Ummm, these relationships were not with a spouse, I've never been married. Never even been in a long term relationsnip.For a time, I thought I was "less than" for not having that.
Many I've talked to say what you say, "it's about you". And just so you know, I've done VERY deep intense work to take a look at myself and how I create my reality. Ever heard of "The Work" by Byron katie? I have undone some major issues doing that work and it is all about taking a look at the reality that our thoughts may just be our "stories" and may NOT be true. And usually, they are not true. And that is just one modality I've used for the last 20 years.
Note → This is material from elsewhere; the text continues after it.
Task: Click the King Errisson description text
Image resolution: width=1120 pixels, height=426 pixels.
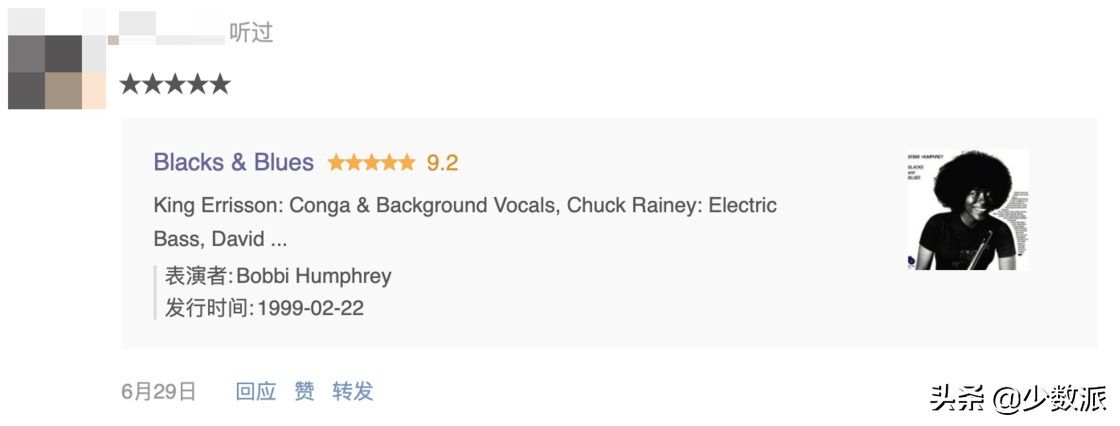Action: tap(465, 206)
However, even doing that work at that level, I noticed that this particular dynamic that I spoke about in my post, was still present. I am learning about the difference between boundaries and expectations. I mean, if I set a boundary such as "the phone works both ways" I then expect friends to understand that. The alternative is to be the anchor in the relationship, the one doing all the calling, planning, etc and I found that to be rather co-dependent (oooh an 80's buzzword). Cuz I'd call and want to make plans with my friends and I'd be just hanging out for days or weeks. A healthier option, I thought, was to decide not to be the anchor. So in one recent friendship I, too, stopped calling. Interestingly, this person then called me. She asked if I "fell off the planet". I replied back that "No, I figured if you wanted to call me you would. And I wanted to see if the ball would come back so to speak, I like a two-way communicado." We had spoken about my thoughts on people calling me back previously. I havent heard back from her. So naturally NOW I wonder if I was being a bitch or just saying "HEY, a relationship is a two-way deal and I noticed you not doing your part." Yeah people go away when you call them on their stuff, but I dont want people in my life who will just "let me do it" either. So now it really is about how much quirkiness I want to tolerate and love them as a person anyway. MY internal dialogue tells me "No one let ME get away with that shit." And the sister thought "OTHER people get to speak their truth about what works for THEM!" So the challenge here is to love myself as I find my way and do no harm to others AND feel loved while letting others do precisely as they wish. And the risk there is they will just disappear no matter how much I "hold the space" for them in love.
As far as me taking a good hard look at myself, I've had many much, MUCH harsher words than your post (which I didnt find that harsh by the way) who've held my feet to the fire about how my behavior creates the effects. And while it is good to learn, let's just say the delivery was bad. Example, "You have a bright light that attracts people, but they get close and fall in because you have no substance, you are a void." So I hear that and wonder how I am to assimilate that and be functional in society if I am a walking black hole--a deceptive one at that.
In fact, I've had that feedback to the point that I DO feel there is some internal "thing" that I must be vigilant about lest it screw something up. That makes for muddy decision making though when I am trying to speak up for myself. Cuz then I wonder "Ok, now is this that old tape or is this just me speaking the truth of what does and does not work for me with the understanding that if we talk about it we can come to a mutual viable option?" OR was it just me being a bitch for no reason? I am rarely a bitch for NO reason. And, rarely a bitch.
However, since my post the cycle of life has brought me back around to being at choice. Today I was blessed with a thought:
"They care as much as they can for as long as they can."
AND..."I can care about me at ANY time."
And really feeling that is the key. Not just thinking--FEELING it in my body. So today I am treating myself to feeling into LOVE and just being with that. Because the truth is, as you stated, it really isnt about "them".
Finally I would like to say, THANK YOU for such an in depth post!